# [Problem to work on]
The listing below holds a line with "[Twitter] (709, 1934)" and a later line with "Blog (496, 2006)". Write out those two lines and every line between them, exactly, and nothing else.

#### Data to use ####

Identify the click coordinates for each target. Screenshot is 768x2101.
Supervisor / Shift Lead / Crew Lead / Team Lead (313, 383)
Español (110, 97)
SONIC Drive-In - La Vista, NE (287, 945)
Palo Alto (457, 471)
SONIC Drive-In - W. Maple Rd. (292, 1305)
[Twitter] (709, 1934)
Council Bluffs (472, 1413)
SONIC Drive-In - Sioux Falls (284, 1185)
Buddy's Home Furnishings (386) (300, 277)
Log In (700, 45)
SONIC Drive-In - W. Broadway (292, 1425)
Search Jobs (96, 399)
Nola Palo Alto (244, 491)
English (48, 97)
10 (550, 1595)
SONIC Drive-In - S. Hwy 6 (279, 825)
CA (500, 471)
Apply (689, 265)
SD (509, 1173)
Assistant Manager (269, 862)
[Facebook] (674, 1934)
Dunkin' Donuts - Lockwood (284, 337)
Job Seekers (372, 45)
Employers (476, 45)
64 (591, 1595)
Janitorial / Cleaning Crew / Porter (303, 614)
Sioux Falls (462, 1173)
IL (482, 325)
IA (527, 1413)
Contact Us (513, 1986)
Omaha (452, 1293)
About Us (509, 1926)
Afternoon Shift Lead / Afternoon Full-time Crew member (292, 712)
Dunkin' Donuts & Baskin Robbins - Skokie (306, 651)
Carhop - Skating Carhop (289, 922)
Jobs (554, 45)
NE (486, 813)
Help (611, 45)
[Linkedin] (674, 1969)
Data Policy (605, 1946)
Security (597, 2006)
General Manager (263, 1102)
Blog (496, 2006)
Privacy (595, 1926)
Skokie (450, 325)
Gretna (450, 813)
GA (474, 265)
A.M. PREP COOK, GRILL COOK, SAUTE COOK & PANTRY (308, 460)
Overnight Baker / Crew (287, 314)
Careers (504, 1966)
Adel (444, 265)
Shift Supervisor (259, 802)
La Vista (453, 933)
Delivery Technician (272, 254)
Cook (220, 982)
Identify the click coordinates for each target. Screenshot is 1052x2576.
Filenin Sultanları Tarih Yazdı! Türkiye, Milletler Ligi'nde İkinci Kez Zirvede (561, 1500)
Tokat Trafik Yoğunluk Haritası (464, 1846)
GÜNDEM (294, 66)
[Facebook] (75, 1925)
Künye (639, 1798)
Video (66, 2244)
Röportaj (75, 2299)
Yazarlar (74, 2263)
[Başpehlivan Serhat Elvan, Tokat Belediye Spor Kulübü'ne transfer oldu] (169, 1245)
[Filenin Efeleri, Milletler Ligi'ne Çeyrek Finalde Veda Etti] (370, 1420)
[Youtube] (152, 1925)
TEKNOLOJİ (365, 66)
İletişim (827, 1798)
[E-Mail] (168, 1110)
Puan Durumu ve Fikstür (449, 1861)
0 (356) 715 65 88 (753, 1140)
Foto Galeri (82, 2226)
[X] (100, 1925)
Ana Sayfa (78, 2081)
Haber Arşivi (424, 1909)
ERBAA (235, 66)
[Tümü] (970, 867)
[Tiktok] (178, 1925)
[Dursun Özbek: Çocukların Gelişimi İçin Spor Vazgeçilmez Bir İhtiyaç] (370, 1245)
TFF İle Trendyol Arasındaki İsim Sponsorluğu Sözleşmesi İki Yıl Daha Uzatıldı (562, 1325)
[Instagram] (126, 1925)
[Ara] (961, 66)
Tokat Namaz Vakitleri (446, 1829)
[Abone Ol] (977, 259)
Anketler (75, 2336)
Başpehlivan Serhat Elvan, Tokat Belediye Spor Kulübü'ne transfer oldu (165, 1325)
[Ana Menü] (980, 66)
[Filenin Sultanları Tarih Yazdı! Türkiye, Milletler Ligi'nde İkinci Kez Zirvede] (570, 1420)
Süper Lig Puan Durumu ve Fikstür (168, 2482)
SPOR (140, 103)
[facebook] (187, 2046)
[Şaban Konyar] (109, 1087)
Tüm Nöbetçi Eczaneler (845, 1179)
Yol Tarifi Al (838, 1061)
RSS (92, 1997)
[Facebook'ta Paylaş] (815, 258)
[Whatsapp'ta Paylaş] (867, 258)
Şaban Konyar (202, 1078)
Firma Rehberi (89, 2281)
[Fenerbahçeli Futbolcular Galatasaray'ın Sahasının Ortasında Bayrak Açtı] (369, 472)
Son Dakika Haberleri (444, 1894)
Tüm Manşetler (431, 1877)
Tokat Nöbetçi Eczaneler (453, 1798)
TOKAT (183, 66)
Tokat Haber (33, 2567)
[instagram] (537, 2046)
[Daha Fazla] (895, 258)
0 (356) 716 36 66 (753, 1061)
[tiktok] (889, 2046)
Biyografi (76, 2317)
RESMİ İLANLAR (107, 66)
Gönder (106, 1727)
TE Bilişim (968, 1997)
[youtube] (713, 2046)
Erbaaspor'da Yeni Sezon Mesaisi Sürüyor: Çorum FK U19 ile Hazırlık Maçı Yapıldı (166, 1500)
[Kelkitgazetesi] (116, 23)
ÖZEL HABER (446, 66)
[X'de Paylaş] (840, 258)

####

# [Exercise response]
[Twitter] (709, 1934)
Council Bluffs (472, 1413)
SONIC Drive-In - Sioux Falls (284, 1185)
Buddy's Home Furnishings (386) (300, 277)
Log In (700, 45)
SONIC Drive-In - W. Broadway (292, 1425)
Search Jobs (96, 399)
Nola Palo Alto (244, 491)
English (48, 97)
10 (550, 1595)
SONIC Drive-In - S. Hwy 6 (279, 825)
CA (500, 471)
Apply (689, 265)
SD (509, 1173)
Assistant Manager (269, 862)
[Facebook] (674, 1934)
Dunkin' Donuts - Lockwood (284, 337)
Job Seekers (372, 45)
Employers (476, 45)
64 (591, 1595)
Janitorial / Cleaning Crew / Porter (303, 614)
Sioux Falls (462, 1173)
IL (482, 325)
IA (527, 1413)
Contact Us (513, 1986)
Omaha (452, 1293)
About Us (509, 1926)
Afternoon Shift Lead / Afternoon Full-time Crew member (292, 712)
Dunkin' Donuts & Baskin Robbins - Skokie (306, 651)
Carhop - Skating Carhop (289, 922)
Jobs (554, 45)
NE (486, 813)
Help (611, 45)
[Linkedin] (674, 1969)
Data Policy (605, 1946)
Security (597, 2006)
General Manager (263, 1102)
Blog (496, 2006)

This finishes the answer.